Source information:
- Opening Delimiter -

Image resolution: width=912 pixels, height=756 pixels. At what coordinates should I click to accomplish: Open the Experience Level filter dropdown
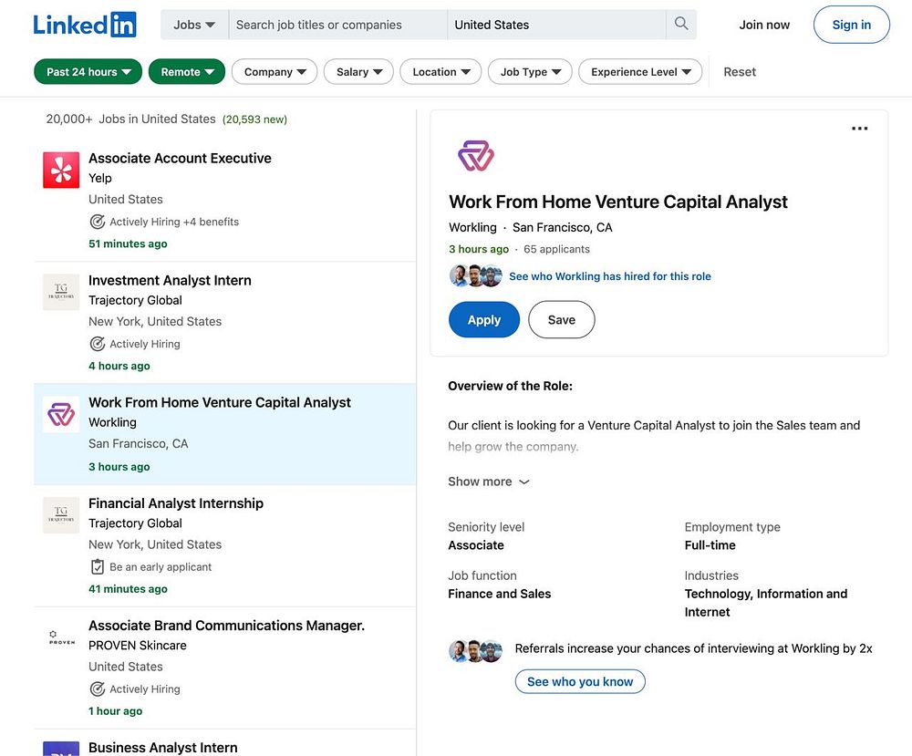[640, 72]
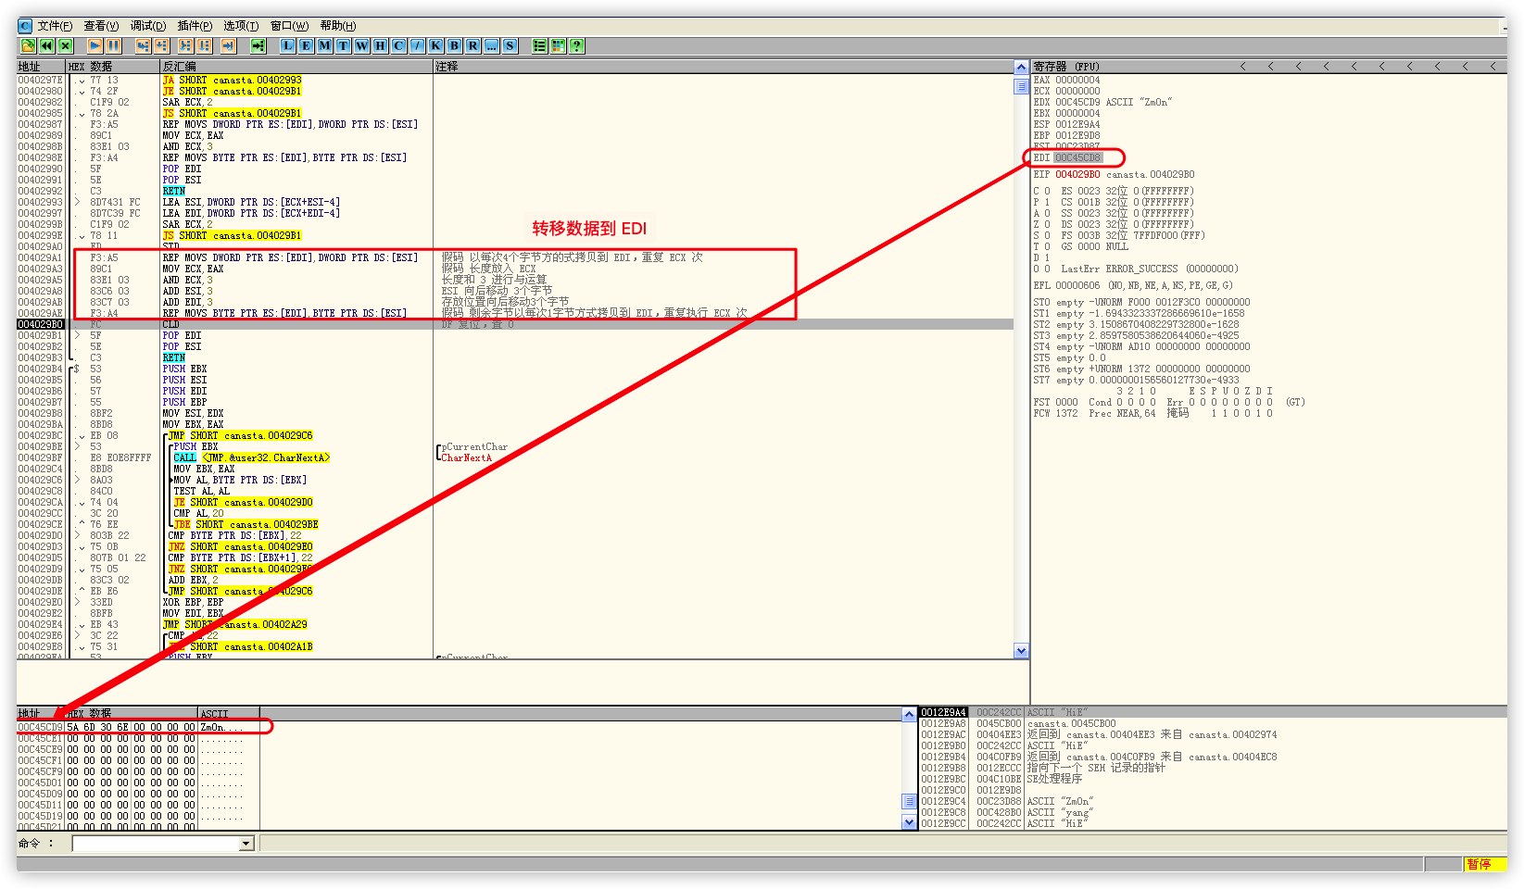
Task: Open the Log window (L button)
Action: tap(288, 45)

- Closing Delimiter -
- Opening Delimiter -

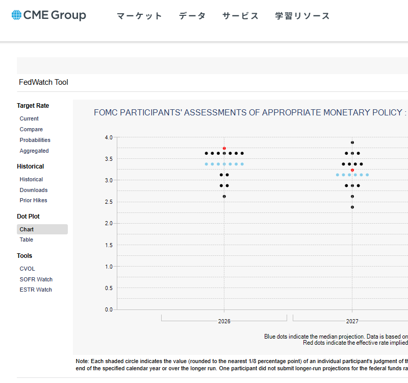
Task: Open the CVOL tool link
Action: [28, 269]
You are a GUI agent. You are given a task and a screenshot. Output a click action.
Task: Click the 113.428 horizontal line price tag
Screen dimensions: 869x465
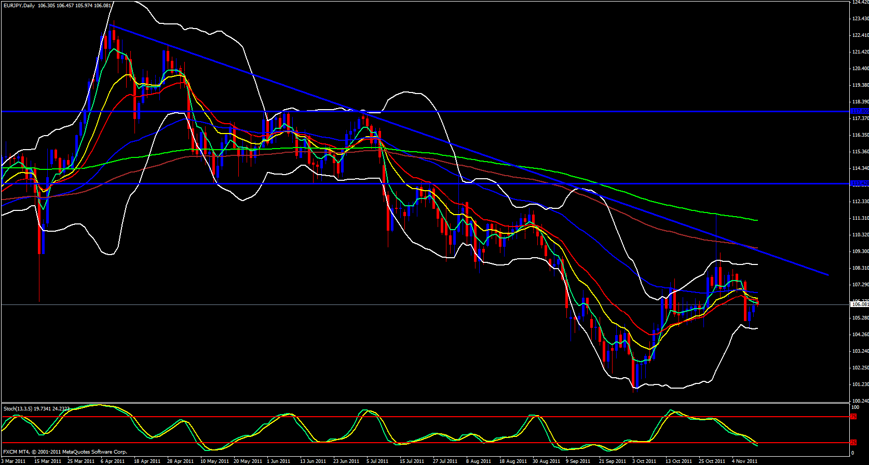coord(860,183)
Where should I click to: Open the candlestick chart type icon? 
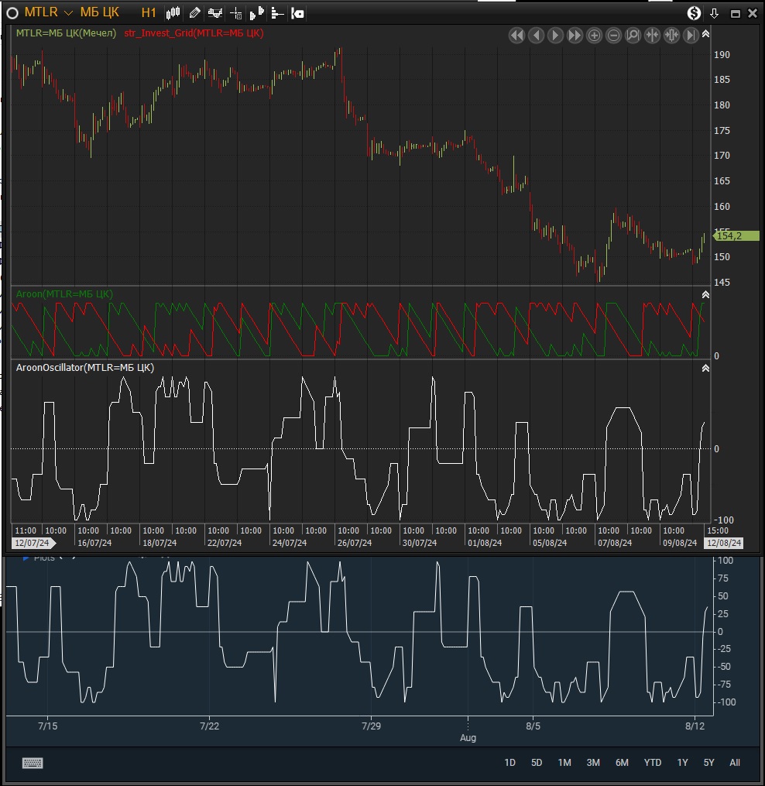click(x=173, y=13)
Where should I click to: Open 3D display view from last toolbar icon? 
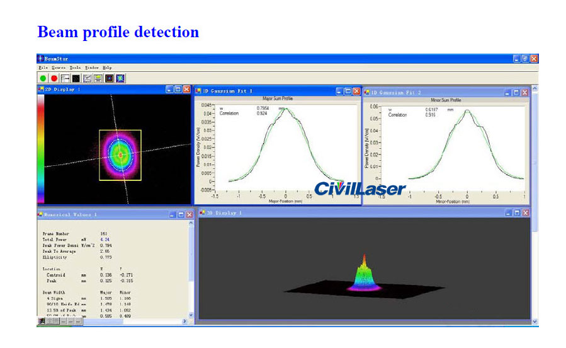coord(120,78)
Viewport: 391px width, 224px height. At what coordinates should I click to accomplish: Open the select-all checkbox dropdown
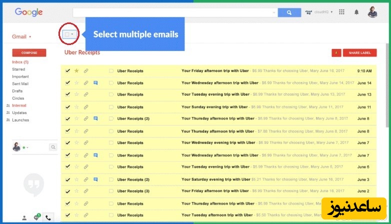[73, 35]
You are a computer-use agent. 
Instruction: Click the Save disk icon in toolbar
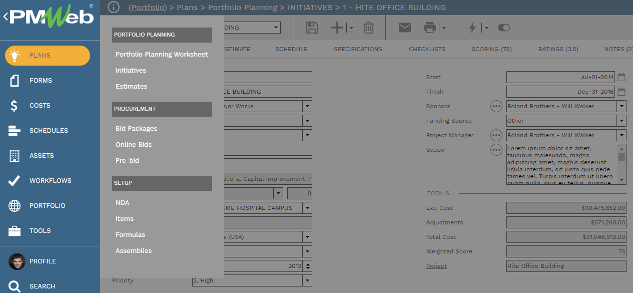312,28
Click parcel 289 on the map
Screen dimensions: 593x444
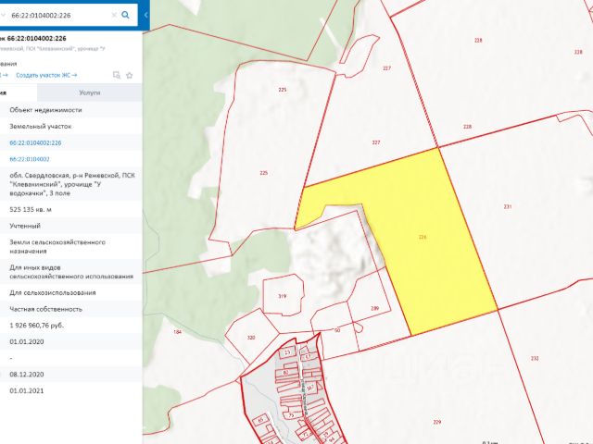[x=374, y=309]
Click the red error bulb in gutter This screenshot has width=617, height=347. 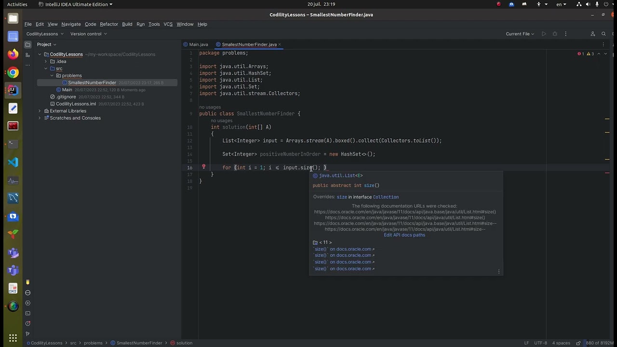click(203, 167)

- Closing Delimiter -
- Opening Delimiter -

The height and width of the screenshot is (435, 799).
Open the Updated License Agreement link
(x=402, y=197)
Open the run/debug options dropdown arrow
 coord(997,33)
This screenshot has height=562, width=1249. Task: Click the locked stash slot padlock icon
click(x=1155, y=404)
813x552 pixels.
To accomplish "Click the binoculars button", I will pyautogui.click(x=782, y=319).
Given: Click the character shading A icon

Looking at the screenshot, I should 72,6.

- Closing Delimiter -

What is being asked: Every line containing the word "agent" should be copied from the material.

Reply to the exercise:
You are a GUI agent. You are given a task and a screenshot. Output a click action.
You are a computer-use agent. 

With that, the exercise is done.